1910 beginnt sie ihre Begabungen in Telepathie, Prophetie und als Heilpraktikerin zu nutzen und fängt an zu pendeln. Es entstehen die ersten Zeichnungen, die sie in stest mitgeführten Schulheften festhält.
1911 reist sie als 19jährige nach Amerika, um einer Jugendliebe zu folgen, dem Sohn eines Pfarrers. Angeblich traf sie diesen jungen Mann nie und kehrt ein Jahr später enttäuscht wieder in ihr Dorf zurück, wo die Dorfbewohner ihr den Spottnamen "Philadelphia" geben.
1912 nimmt sie ihre Heiltätigkeit wieder auf. Um ihren Lebensunterhalt bestreiten zu können, arbeitet sie ausserdem zeitweise in einer Strickerei.
1923 - 1939 ist sie jeweils im Sommer Haushälterin bei der Familie des Kunstmalers und Kunstkritikers Jakob Friedrich Welti (1871-1952) in Engelberg.
1930 erscheint ihr Gedichtband "Leben" im Verlag Gutzwiller AG, Zürich.
1933 40jährig, wird sie im Haulhalt Welti nunmehr Gesellschafterin.
1938 beginnt sie mit den grossformatigen Zeichnungen auf Millimeterpapier und nennt sich fortan in ihrem Freundeskreis "Penta". Sie zieht zu ihren Schwestern Hulda und Mina nach Brittnau, wo sie bis 1947 wohnt.
1941 gelingen ihr Versuche der Direktmagnetisierung von Krebszellen.
1942 entdeckt sie das Heilgestein "AION A" im Römersteinbruch von Würenlos (bei Baden, Kanton Aargau).
1943 wünscht sie sich am Fundort von "AION A" eine Begegnungsstätte, wo heilendes, kulturelles und geistiges Schaffen zusammenwirken.
1947 wird sie vom Aargauer Kantonsarzt schikaniert. Deshalb verlässt sie Brittnau. Weitere Gründe für ihren Wegzug sind im Unverständnis der Familie gegenüber ihren Anliegen zu sehen und in ihrer eigenen Wandlung von der Heilpraktikerin zur Forscherin.
1948 - 1951 wohnt sie in Lungern (Kanton Obwalden). Sie lässt sich in dieser Gegend nieder, weil 'Bruder Klaus' - Niklaus von Flüe, der in der Schweizergeschichte bedeutende Mystiker und Friedensstifter von 1481 (Stanser Verkommnis) - hier lebte und wirkte und sie für ihn eine hohe Wertschätzung hegt.
1951 übersiedelt sie nach Waldstatt (Kanton Appenzell-Ausserrhoden), wo sie ein Haus baut.
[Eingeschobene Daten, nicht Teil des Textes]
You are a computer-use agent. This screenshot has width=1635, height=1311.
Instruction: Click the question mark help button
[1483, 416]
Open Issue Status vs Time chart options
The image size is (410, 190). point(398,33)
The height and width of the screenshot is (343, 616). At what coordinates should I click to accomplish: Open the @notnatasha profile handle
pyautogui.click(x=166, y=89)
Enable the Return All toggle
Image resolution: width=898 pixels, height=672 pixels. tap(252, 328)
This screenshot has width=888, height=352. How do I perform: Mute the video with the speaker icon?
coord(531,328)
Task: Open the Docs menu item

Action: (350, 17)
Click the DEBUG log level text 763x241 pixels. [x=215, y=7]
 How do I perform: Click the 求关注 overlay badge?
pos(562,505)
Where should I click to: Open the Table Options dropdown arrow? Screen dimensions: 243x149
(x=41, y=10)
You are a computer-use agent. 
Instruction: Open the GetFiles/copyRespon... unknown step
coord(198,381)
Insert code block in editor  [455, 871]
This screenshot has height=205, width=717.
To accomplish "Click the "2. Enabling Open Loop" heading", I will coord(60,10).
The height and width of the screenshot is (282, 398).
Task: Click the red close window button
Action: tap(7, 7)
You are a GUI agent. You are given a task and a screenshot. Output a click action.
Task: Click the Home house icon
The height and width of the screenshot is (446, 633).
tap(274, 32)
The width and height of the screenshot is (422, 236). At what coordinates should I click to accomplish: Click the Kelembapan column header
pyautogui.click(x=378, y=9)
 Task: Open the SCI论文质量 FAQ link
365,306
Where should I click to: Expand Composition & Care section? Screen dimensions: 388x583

Für diesen Umzug gibt es mehrere Gründe. Emma Kunz fühlt sich in der freien Ausübung ihrer Forschungen und Naturheilverfahren im Kanton Obwalden behindert und wählt als neuen Wohnsitz den Kanton Appenzell, in welchem Naturheilpraxis erlaubt ist. Ferner findet sie im Kantonschemiker Dr. Franz Decurtins einen begeisterten Anhänger ihrer Heilverfahren, der im eigenen Labor "Rochus" Medikamente nach ihren Anweisungen herstellt.
1953 erscheinen im Eigenverlag zwei Publikationen über ihre Zeichenmethode mit Hilfe des Pendels: "Das Wunder schöpfender Offenbarung" und "Neuartige Zeichnungsmethode". Ihr bildnerisches Schaffen umschreibt sie wie folgt: "Gestaltung und Form als Mass, Rhytmus, Symbol und Wandlung von Zahl und Prinzip".
Bekanntschaft mit Dr. Ernst Ganz, Geologe und Psychologe, der ihr Wissen, ohne ihren Namen zu nennen, in seinen zahlreichen Vorträgen an Universitäten im In- und Ausland verwertet.
Polarisation von Ringelblumen.
1963 Am 16. Januar stirbt sie in Waldstatt und wird in Brittnau begraben.